[Start of section]
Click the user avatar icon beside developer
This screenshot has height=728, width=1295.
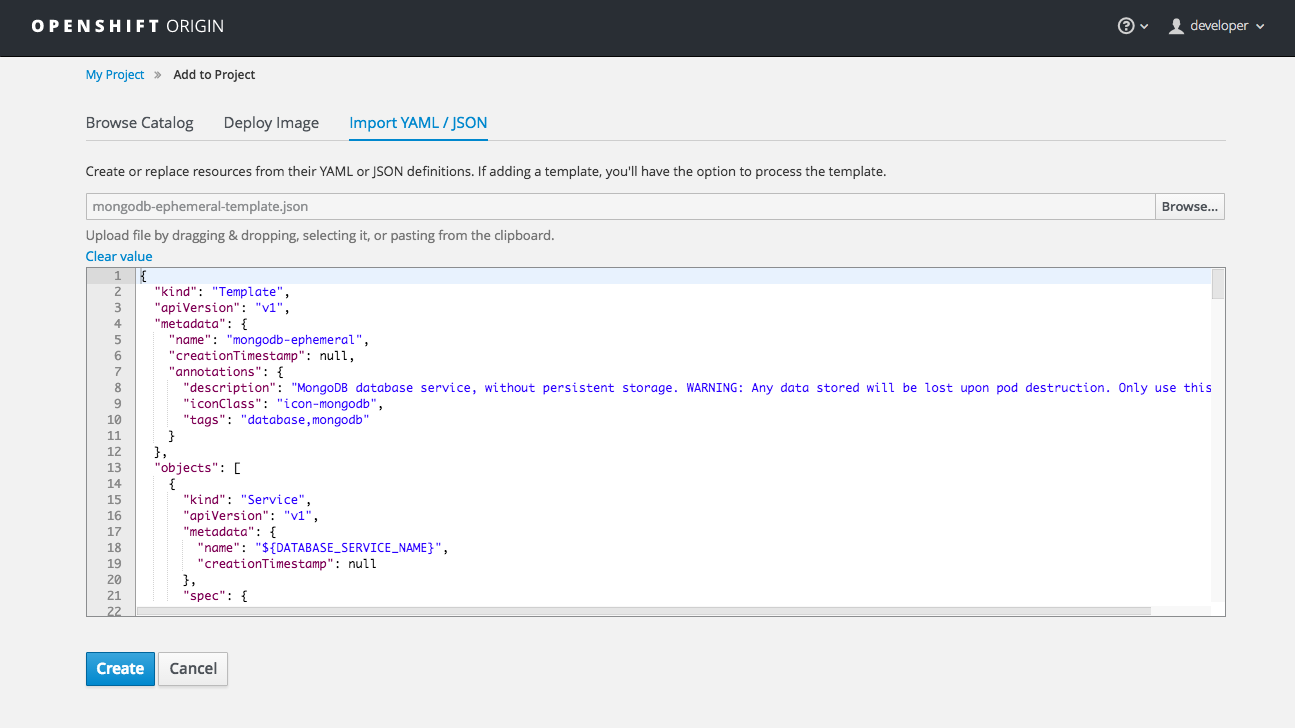point(1176,26)

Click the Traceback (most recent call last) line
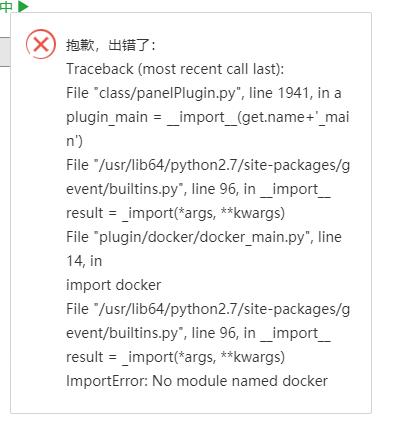[x=175, y=69]
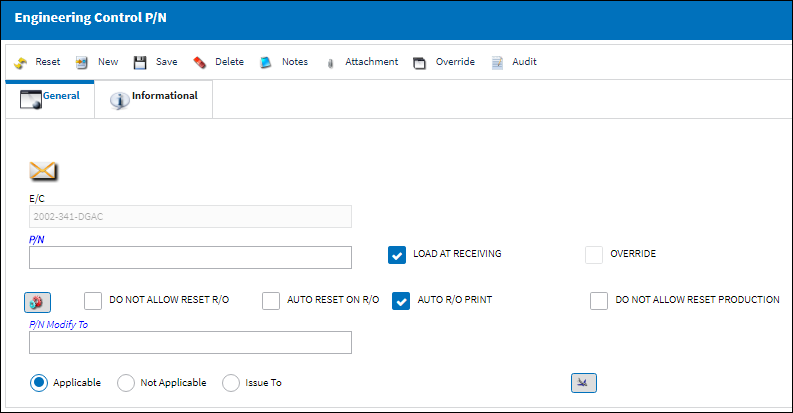Select the Not Applicable radio option
793x413 pixels.
coord(126,383)
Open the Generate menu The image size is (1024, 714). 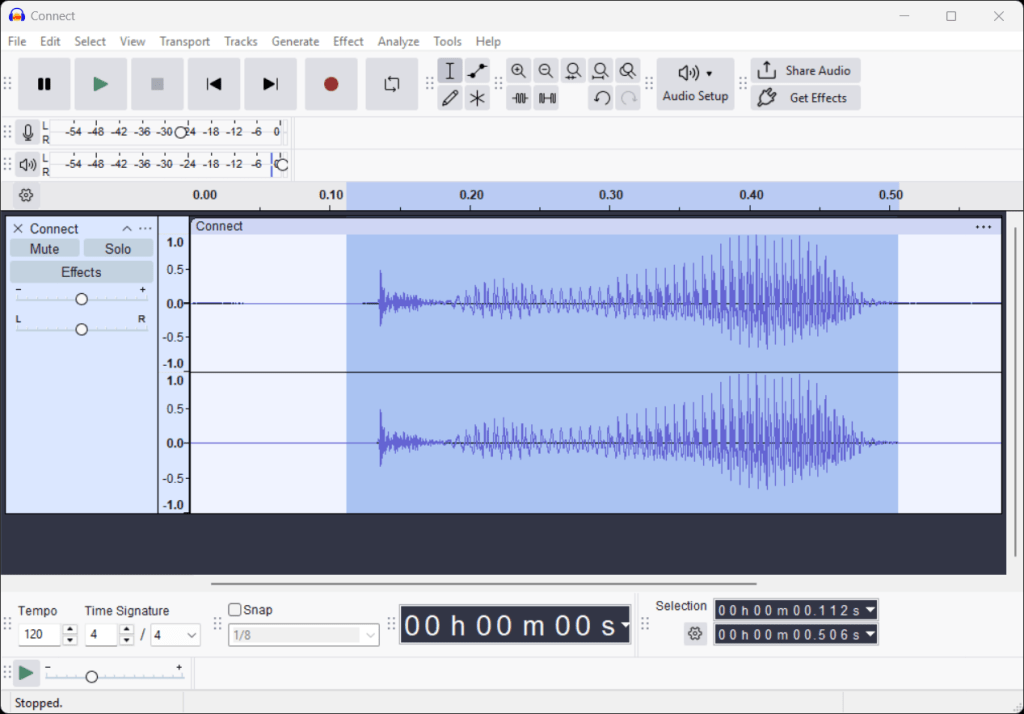click(x=295, y=41)
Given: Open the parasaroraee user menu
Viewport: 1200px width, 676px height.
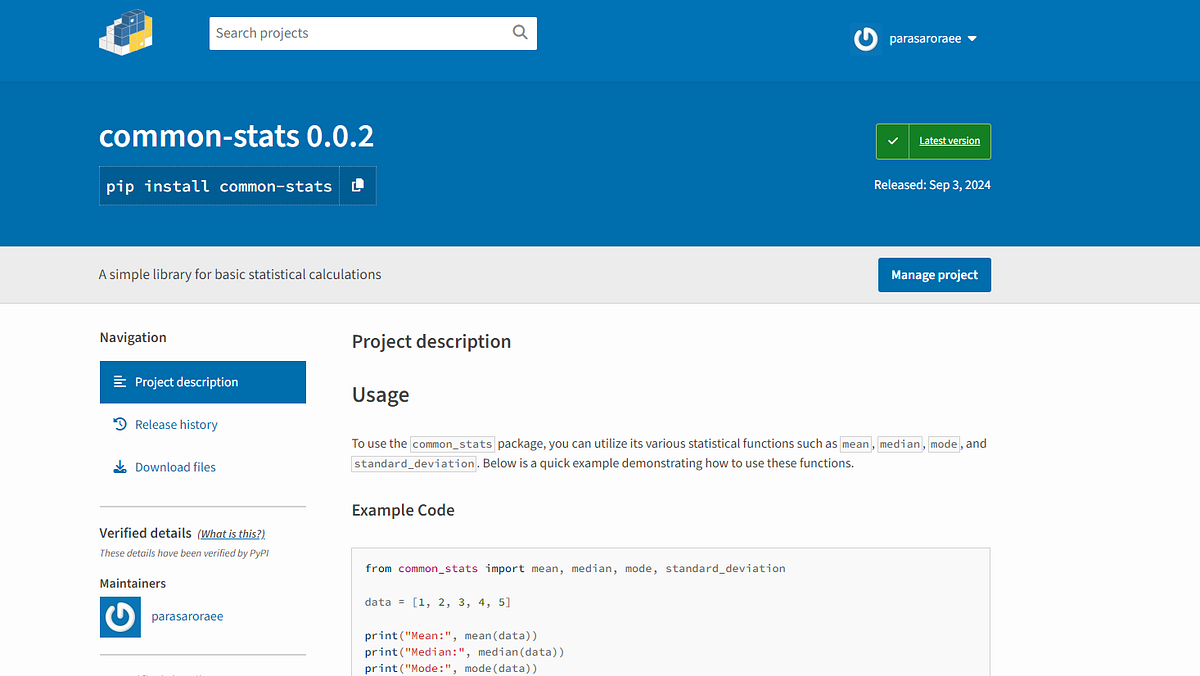Looking at the screenshot, I should pos(915,39).
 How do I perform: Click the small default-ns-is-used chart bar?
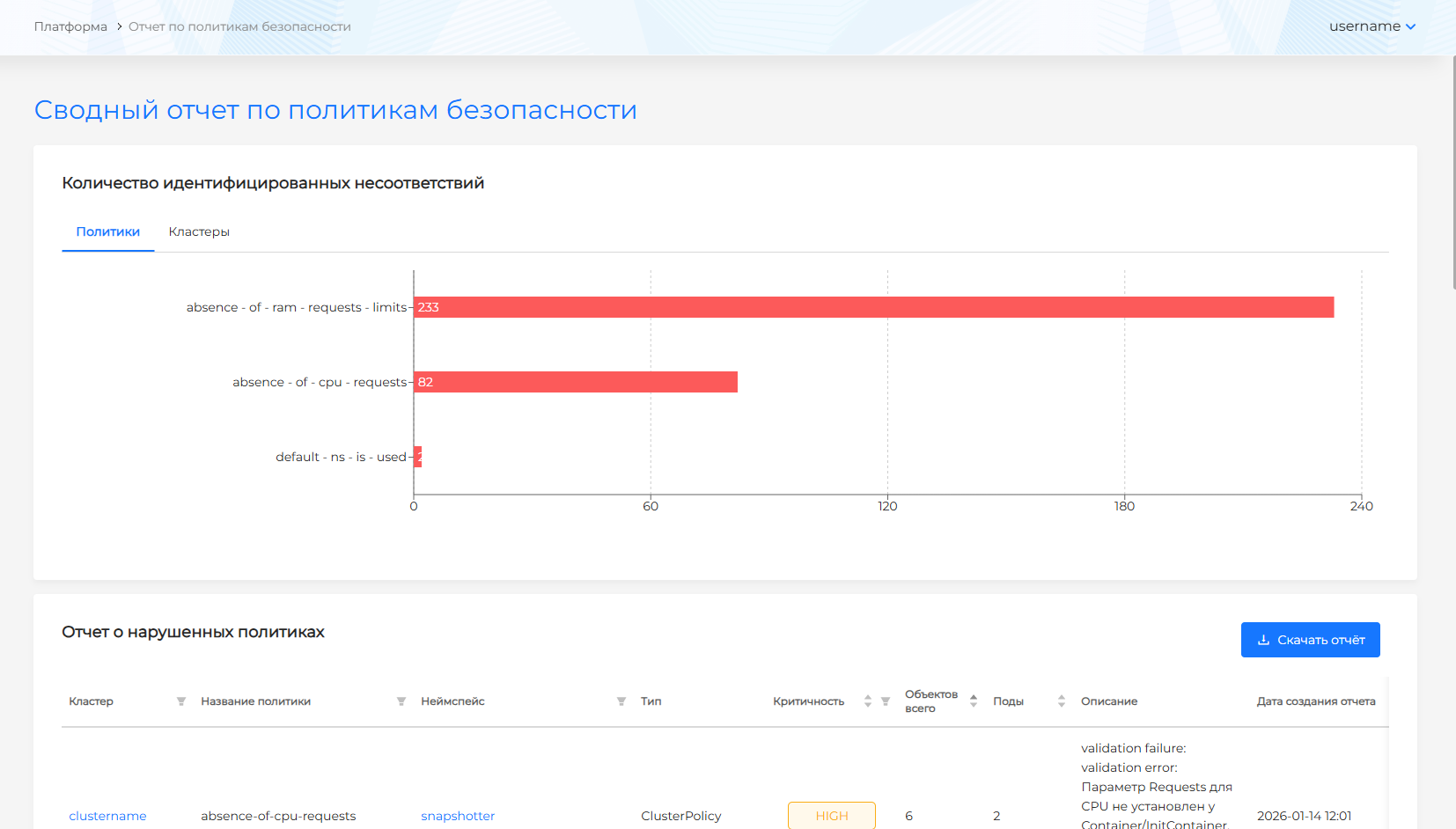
[End of section]
Activity -> Copy out the lines of the data where the word "user" can be found.

Written response ->
Click the user avatar icon beside developer
Given: Open the parasaroraee user menu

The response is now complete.